** Supplied information **

# # # # # # #

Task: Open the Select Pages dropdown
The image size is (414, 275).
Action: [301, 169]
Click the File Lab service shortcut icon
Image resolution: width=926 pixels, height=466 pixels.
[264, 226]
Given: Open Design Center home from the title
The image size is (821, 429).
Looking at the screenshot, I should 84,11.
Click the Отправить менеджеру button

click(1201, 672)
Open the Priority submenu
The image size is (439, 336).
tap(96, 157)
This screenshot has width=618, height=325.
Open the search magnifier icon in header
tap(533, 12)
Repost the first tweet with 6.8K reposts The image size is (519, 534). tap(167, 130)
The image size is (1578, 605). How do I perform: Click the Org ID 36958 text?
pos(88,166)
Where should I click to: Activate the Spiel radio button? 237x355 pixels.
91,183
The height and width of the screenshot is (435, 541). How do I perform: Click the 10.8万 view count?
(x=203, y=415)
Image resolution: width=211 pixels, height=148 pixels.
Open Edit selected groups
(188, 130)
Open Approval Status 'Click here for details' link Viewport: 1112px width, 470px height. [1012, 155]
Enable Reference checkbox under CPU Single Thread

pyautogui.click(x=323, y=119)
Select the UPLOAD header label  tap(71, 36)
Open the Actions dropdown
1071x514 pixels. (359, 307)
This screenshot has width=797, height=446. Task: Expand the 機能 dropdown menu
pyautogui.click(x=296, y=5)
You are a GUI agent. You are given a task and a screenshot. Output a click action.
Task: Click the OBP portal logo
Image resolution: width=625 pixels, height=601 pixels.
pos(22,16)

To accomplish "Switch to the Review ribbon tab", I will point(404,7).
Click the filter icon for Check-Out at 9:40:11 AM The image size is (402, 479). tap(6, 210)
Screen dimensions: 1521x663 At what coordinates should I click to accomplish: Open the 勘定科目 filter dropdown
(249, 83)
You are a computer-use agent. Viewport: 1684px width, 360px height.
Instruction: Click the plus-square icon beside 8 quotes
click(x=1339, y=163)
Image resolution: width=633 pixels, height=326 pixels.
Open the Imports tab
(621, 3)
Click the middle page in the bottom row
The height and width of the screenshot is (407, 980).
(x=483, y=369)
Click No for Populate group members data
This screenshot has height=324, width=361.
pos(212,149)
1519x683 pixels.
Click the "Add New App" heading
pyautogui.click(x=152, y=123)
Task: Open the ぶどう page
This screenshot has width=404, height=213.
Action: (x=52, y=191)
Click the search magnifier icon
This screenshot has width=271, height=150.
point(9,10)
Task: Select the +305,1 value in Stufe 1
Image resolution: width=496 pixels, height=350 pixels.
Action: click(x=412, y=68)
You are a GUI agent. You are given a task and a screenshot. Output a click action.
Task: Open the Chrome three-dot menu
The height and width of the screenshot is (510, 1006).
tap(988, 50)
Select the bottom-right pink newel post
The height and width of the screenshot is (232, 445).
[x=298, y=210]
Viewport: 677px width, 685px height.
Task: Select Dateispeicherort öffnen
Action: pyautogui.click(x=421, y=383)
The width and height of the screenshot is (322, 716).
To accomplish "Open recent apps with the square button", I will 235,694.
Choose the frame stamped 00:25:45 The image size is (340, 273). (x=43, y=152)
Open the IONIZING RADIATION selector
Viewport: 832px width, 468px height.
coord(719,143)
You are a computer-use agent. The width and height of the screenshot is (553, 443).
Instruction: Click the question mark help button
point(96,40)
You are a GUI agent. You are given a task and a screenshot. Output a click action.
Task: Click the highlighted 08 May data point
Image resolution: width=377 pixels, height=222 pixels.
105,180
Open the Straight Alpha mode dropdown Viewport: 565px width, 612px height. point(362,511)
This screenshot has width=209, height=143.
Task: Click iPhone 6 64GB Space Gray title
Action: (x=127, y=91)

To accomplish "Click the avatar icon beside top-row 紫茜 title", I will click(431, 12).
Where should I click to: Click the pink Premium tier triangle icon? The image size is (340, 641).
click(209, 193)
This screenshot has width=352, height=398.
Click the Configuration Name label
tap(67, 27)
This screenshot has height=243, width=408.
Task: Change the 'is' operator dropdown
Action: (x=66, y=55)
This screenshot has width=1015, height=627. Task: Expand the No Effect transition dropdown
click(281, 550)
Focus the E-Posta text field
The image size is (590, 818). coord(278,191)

# # # # # # #

** Exercise goal **
Looking at the records above, please output exactly the lines that run from the one holding "Task: Open the ぶどう page" to the final line, and only those.

** Answer box **
Task: Open the ぶどう page
This screenshot has width=404, height=213.
Action: (x=52, y=191)
Click the search magnifier icon
This screenshot has width=271, height=150.
point(9,10)
Task: Select the +305,1 value in Stufe 1
Image resolution: width=496 pixels, height=350 pixels.
Action: click(x=412, y=68)
You are a GUI agent. You are given a task and a screenshot. Output a click action.
Task: Open the Chrome three-dot menu
The height and width of the screenshot is (510, 1006).
tap(988, 50)
Select the bottom-right pink newel post
The height and width of the screenshot is (232, 445).
[x=298, y=210]
Viewport: 677px width, 685px height.
Task: Select Dateispeicherort öffnen
Action: pyautogui.click(x=421, y=383)
The width and height of the screenshot is (322, 716).
To accomplish "Open recent apps with the square button", I will 235,694.
Choose the frame stamped 00:25:45 The image size is (340, 273). (x=43, y=152)
Open the IONIZING RADIATION selector
Viewport: 832px width, 468px height.
coord(719,143)
You are a computer-use agent. The width and height of the screenshot is (553, 443).
Instruction: Click the question mark help button
point(96,40)
You are a GUI agent. You are given a task and a screenshot. Output a click action.
Task: Click the highlighted 08 May data point
Image resolution: width=377 pixels, height=222 pixels.
105,180
Open the Straight Alpha mode dropdown Viewport: 565px width, 612px height. point(362,511)
This screenshot has width=209, height=143.
Task: Click iPhone 6 64GB Space Gray title
Action: (x=127, y=91)

To accomplish "Click the avatar icon beside top-row 紫茜 title", I will click(431, 12).
Where should I click to: Click the pink Premium tier triangle icon? The image size is (340, 641).
click(209, 193)
This screenshot has width=352, height=398.
Click the Configuration Name label
tap(67, 27)
This screenshot has height=243, width=408.
Task: Change the 'is' operator dropdown
Action: (x=66, y=55)
This screenshot has width=1015, height=627. Task: Expand the No Effect transition dropdown
click(281, 550)
Focus the E-Posta text field
The image size is (590, 818). coord(278,191)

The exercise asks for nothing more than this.